AG Bailey said his lawsuit targeted what he calls the “SAVE” Plan, which would have cost Americans a half trillion dollars – $45 billion more than the last plan.
“The Eighth Circuit rightfully recognized that Joe Biden and Kamala Harris will do anything they can to evade the Constitution when it comes to ‘forgiving’ student loans in an election year,” Bailey said. “This court order is a stark reminder to the Biden-Harris Administration that Congress did not grant them the authority to saddle working Americans with $500 billion in someone else’s Ivy League debt. This is a huge win for every American who still believes in paying their own way.”
Bailey noted that the Eighth Circuit upheld the original preliminary injunction and took it even further, holding that the government is enjoined from any further forgiveness of principal or interest, from not charging borrowers accrued interest and from further implementing SAVE’s payment-threshold provisions.
The AG indicated that the Supreme Court ruled in favor of his previous challenge to the wealth transfer of hundreds of billions in student loan debt. In a 6-3 decision, the Court struck the repayment plan down as unconstitutional. It cited a $430+ billion impact on the federal budget.
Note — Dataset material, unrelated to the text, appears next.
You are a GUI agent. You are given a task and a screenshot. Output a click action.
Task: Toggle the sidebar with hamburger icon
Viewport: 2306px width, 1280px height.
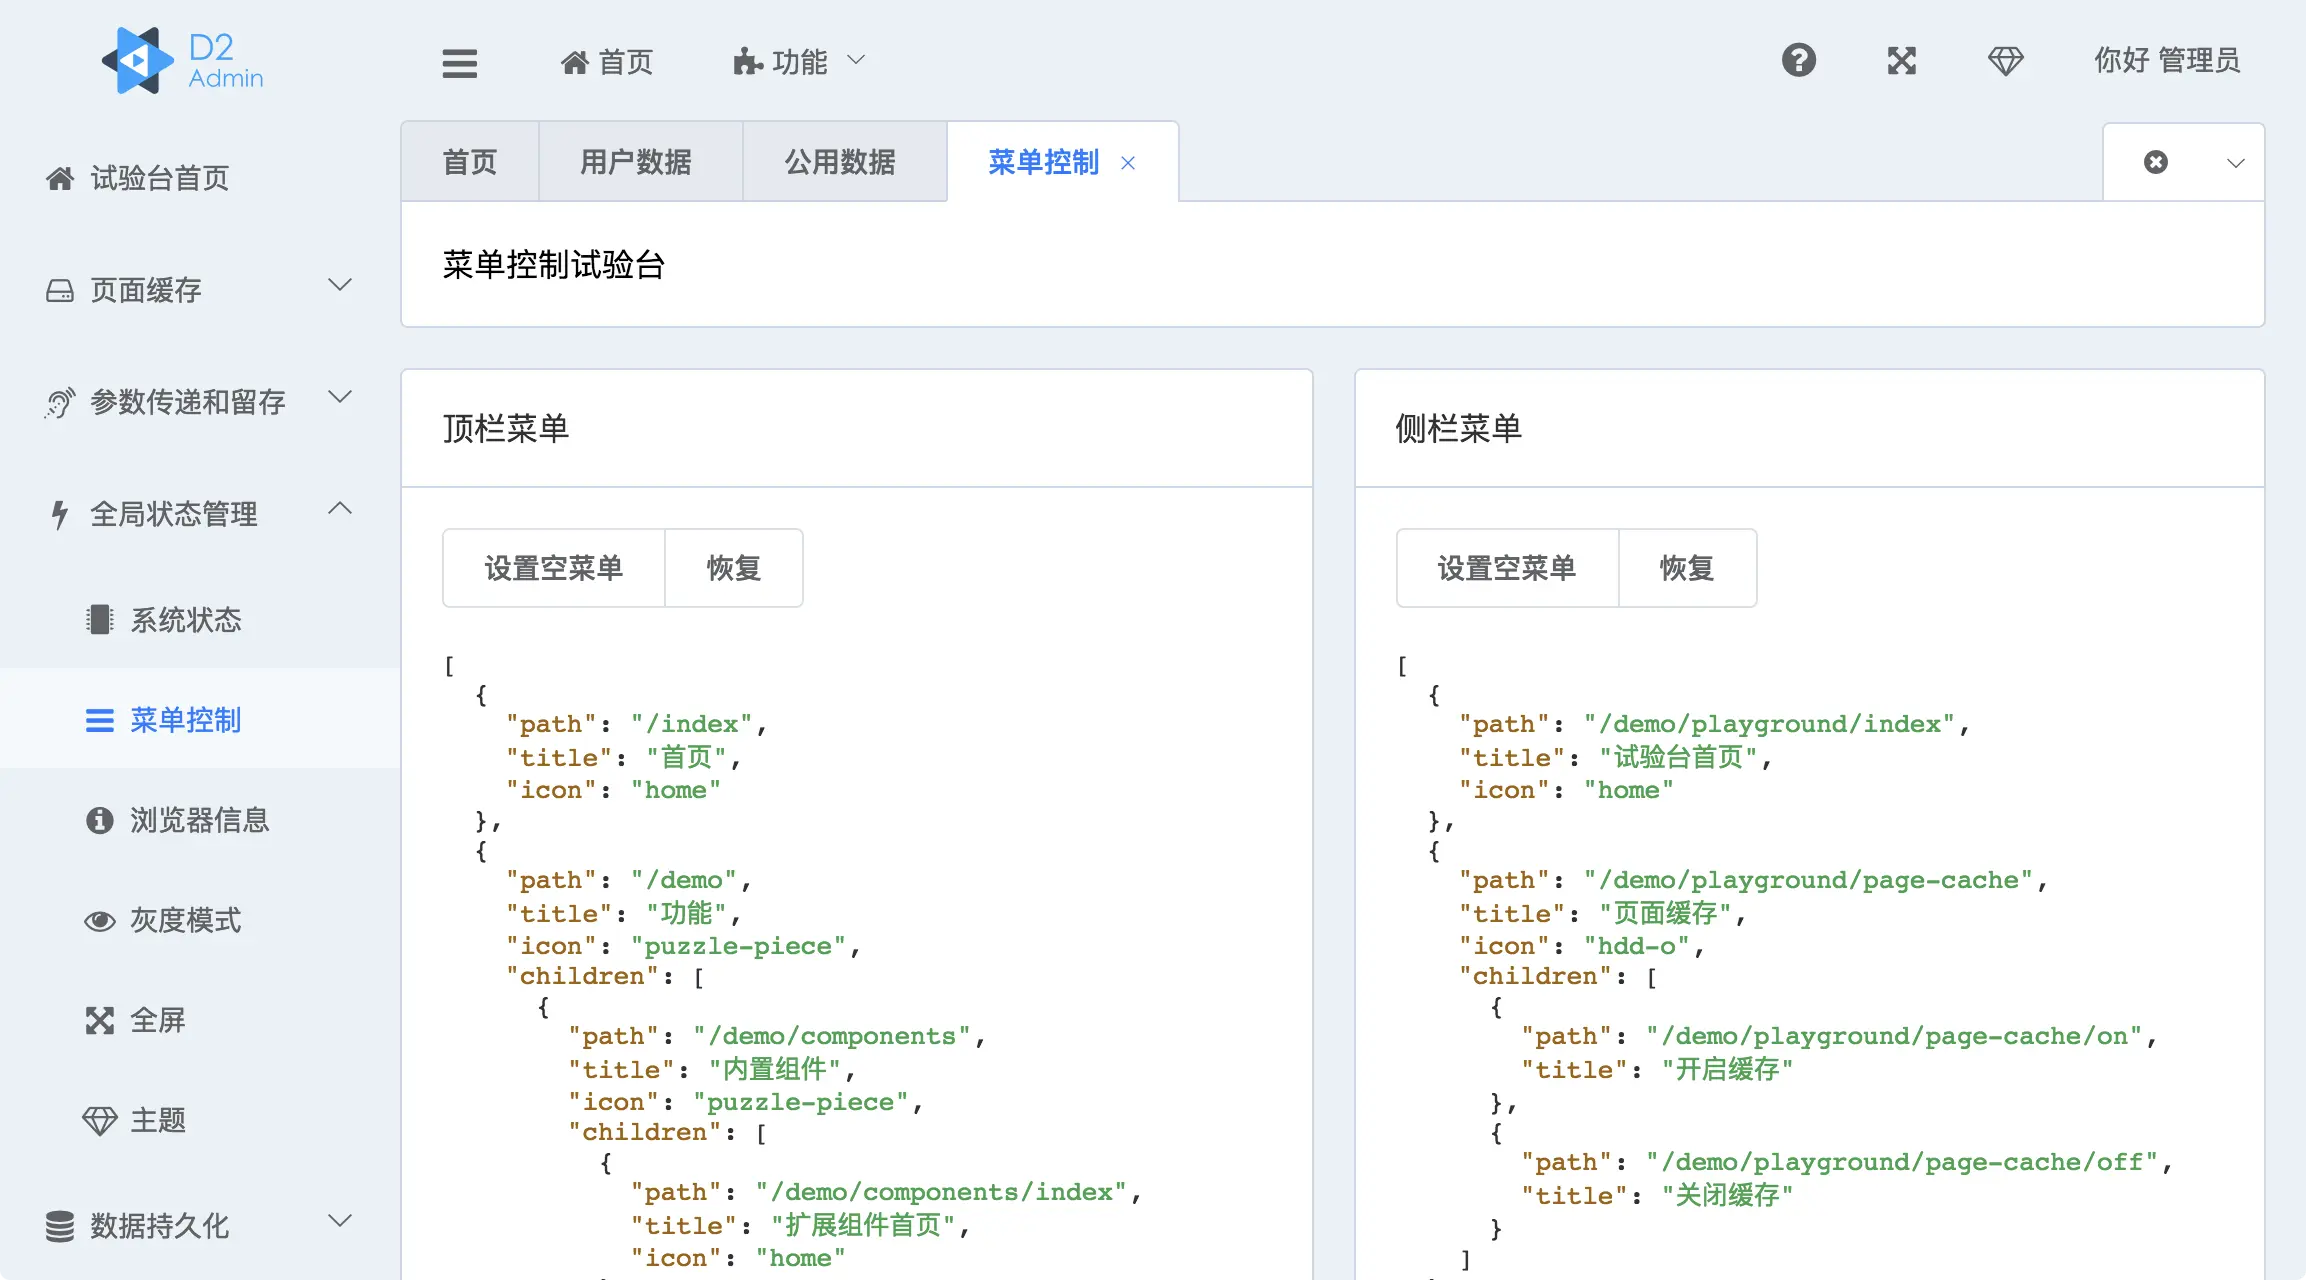460,63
The Court held that Missouri’s student loan servicing company, MOHELA, is an arm of the state government and, therefore, granted the states the right to challenge the student loan plan.
“Just last year, the Supreme Court struck down an attempt by the President to force teachers, truckers, and farmers to pay for the student loan debt of other Americans—to the enormous tune of $430 billion,” the suit read. “In striking down that attempt, the Court declared that the President cannot ‘unilaterally alter large sections of the American economy.’ Undeterred, the President is at it again, even bragging that ‘the Supreme Court blocked it. They blocked it. But that didn’t stop me.’”
Bailey noted that he was joined by attorneys general from Arkansas, Florida, Georgia, North Dakota, Ohio and Oklahoma.
“Yet again, the President is unilaterally trying to impose an extraordinarily expensive and controversial policy that he could not get through Congress,” the suit continued. “This latest attempt to sidestep the Constitution is only the most recent instance in a long but troubling pattern of the President relying on innocuous language from decades-old statutes to impose drastic, costly policy changes on the American people without their consent.”